Grandma Betty, as we call her, grafts a branch with care, first applying a cayenne tincture, a mixture of the hot pepper, apple cider vinegar, and some mystery ingredient. Then she carefully wraps gauze around the fresh graft and leaves it to heal. The same technique, and medicine, was used to patch up my scrapes and bruises, inflicted by childhood eagerness.

Apple trees are the family business. It has been that way for generations. For most of my life, my grandmother has been the main caretaker of an orchard of more than 1,200 trees.

Widowed now for more than 25 years, Grandma Betty was the fittest 76-year-old I’ve ever known. Stubborn as she was strong, and religious as she was superstitious, my grandmother has shaped my world—even grafted my branches.
A callus on the thumb-facing side of the pointer finger is the mark of an experienced apple harvester or thinner—a callus I had every year up until high-school graduation. She taught me to feel when the apple is ripe, because color can be deceiving. She also shared the secret that a pocked apple is often the sweetest of the bunch. She was a teacher in her married life, and it showed in the way she handled us grandchildren. Willingly or by her stubborn persistence, we were going to learn whatever she had to teach.

The 15-minute drive to the orchard became 30 when she drove, and she always ordered her passenger to read the tattered Book of Mormon stowed in the glove compartment. At the time, I lacked any testimony of the truthfulness of the book, nor did I have any interest in finding one. I read despite knowing my life was not in line with its teachings; I’d learned over the years that you never cross Grandma.
But on the day I realized my addictions had robbed me of a continuing relationship with someone I loved, the memories of what I had read on those drives—memories my grandmother had grafted in—came to me in my despair: “How merciful is our God unto us, for he remembereth the house of Israel, both roots and branches; and he stretches forth his hands unto them all the day long” (Jacob 6:4).

A healthy graft will bear fruit after about two years. It took me a little longer. Albeit weak, my testimony was always there, but concealed amid a mass of branches that bore only bitter. But as the years passed, those branches—one by one—were pruned away. The remaining graft of testimony, however, grew stronger and, when the time was right, began to bear sweet fruit.

I see now that I am like one of Grandma Betty’s pocked apples. She saw my worth all along and, without my noticing, had prepared me for the day I would need a knowledge of the redemptive power of God’s love.

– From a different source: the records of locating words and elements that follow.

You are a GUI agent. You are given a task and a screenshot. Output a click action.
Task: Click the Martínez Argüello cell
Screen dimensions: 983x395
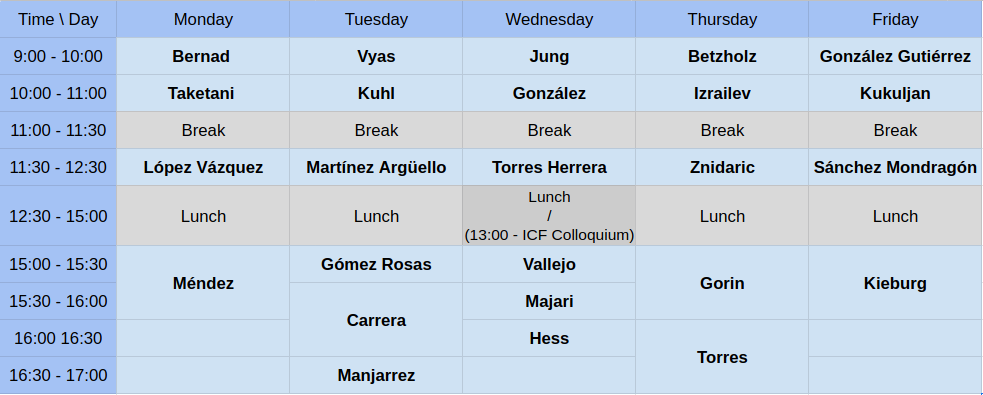[x=376, y=167]
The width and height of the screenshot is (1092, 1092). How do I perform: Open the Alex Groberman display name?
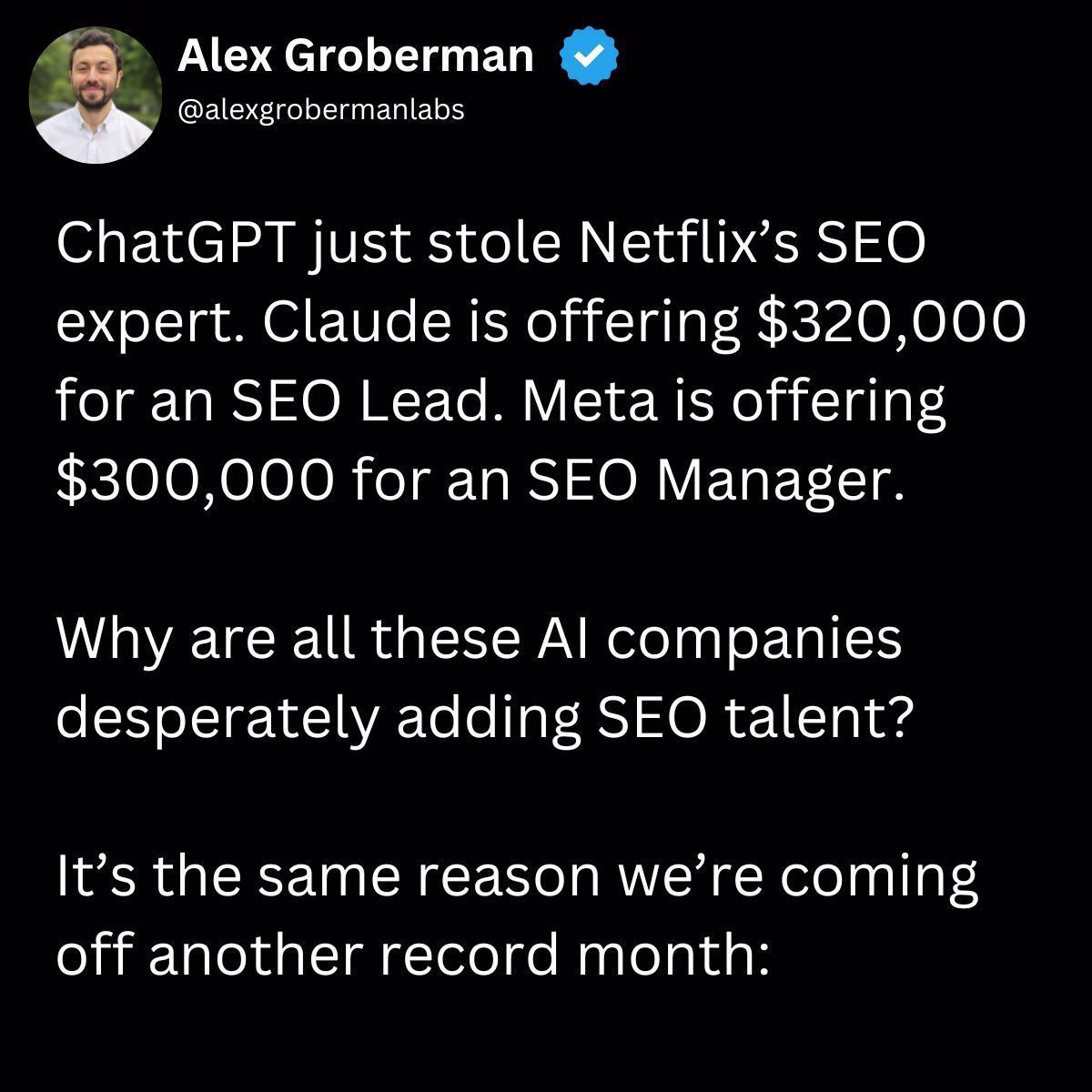point(355,56)
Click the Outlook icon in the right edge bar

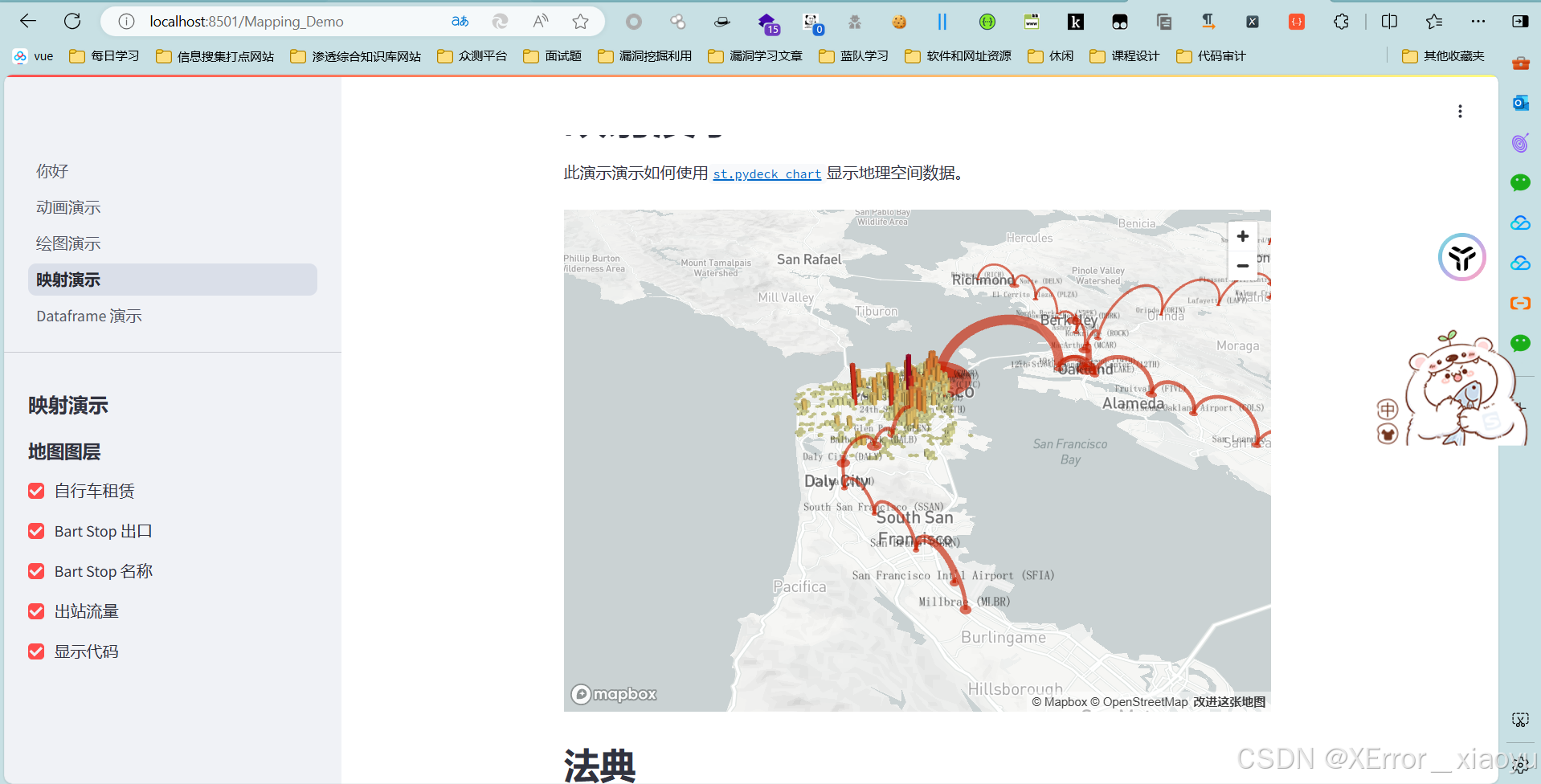coord(1519,103)
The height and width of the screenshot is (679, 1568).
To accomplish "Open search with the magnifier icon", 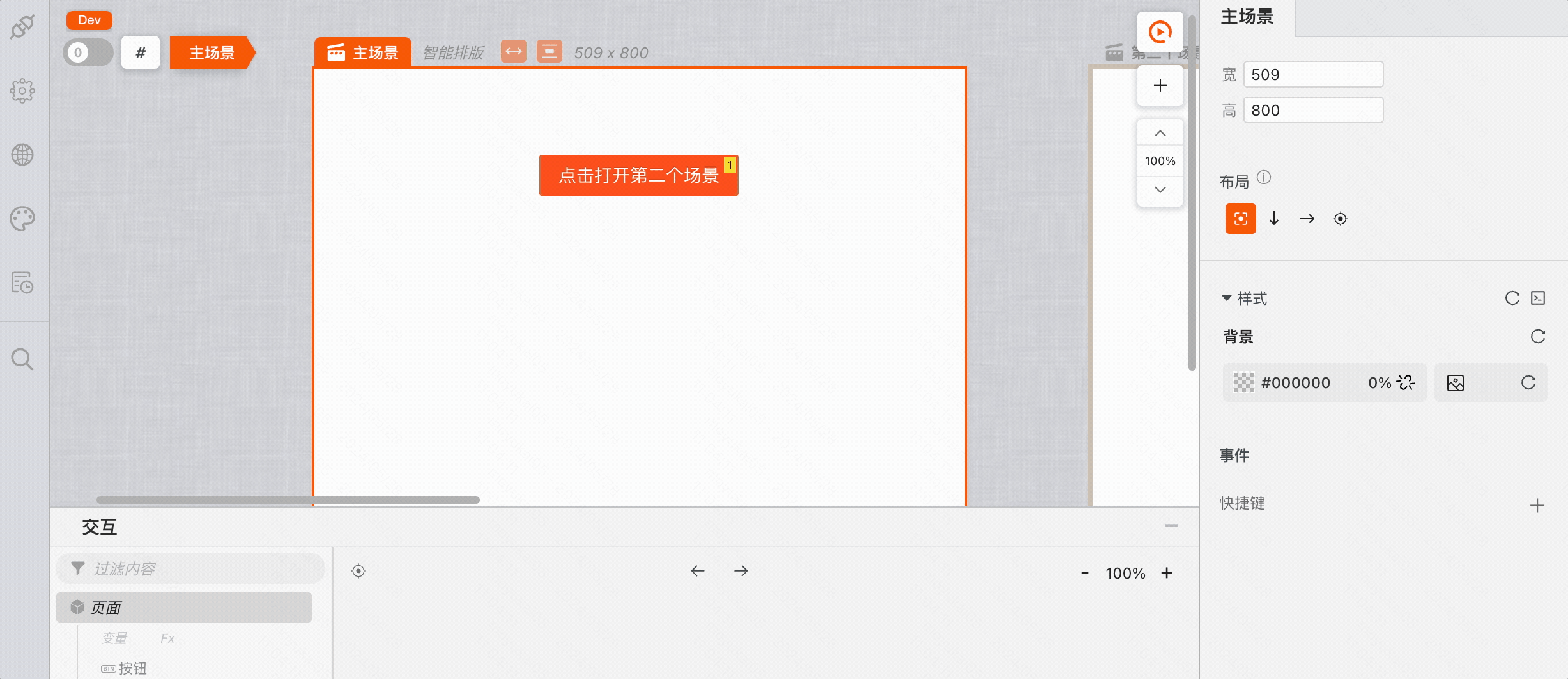I will click(23, 359).
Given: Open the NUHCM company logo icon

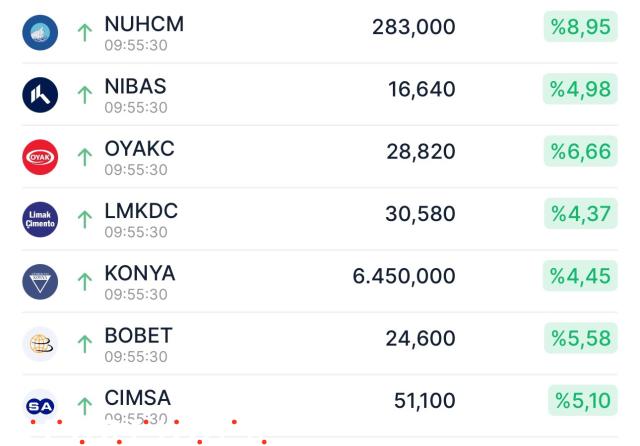Looking at the screenshot, I should point(40,33).
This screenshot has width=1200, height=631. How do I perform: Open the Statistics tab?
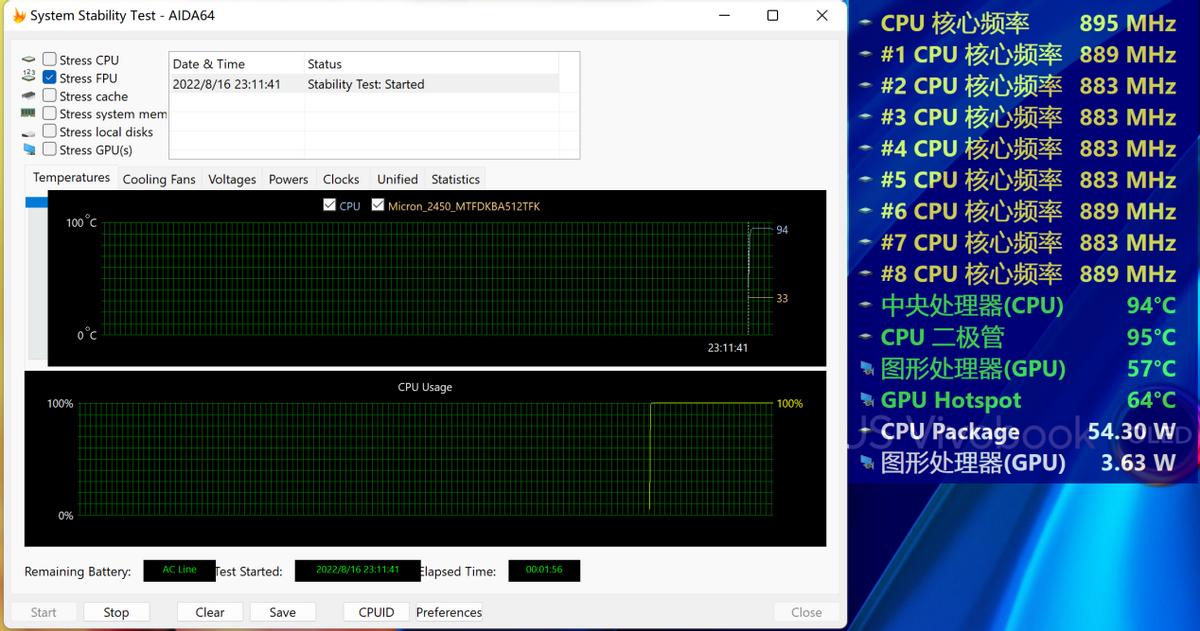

When she got sick, pruning hooks were traded in for needles. There is only one thing Betty hates more than a late frost—doctors, a truth readily apparent in her efforts to rip out the IV whenever left alone. The family took turns watching over her in the hospital to make sure she wouldn’t try to run. When she could no longer remember my name, the time came to remove the last of the grafting bandages from my testimony.

This trial, however, gave me eyes that I didn’t have before. I could now see the grafts she placed in the rest of my family. Her work ethic, her religious devotion, and even her stubbornness were apparent as the family banded together to cover my grandmother’s duties both at the orchard and at home. In her health, she would never have admitted the need for such help, or accepted it, but now—tincture dripping from the fresh wound in our hearts—we are blessed with the opportunity to let her taste the fruits of all the good she has grafted into us.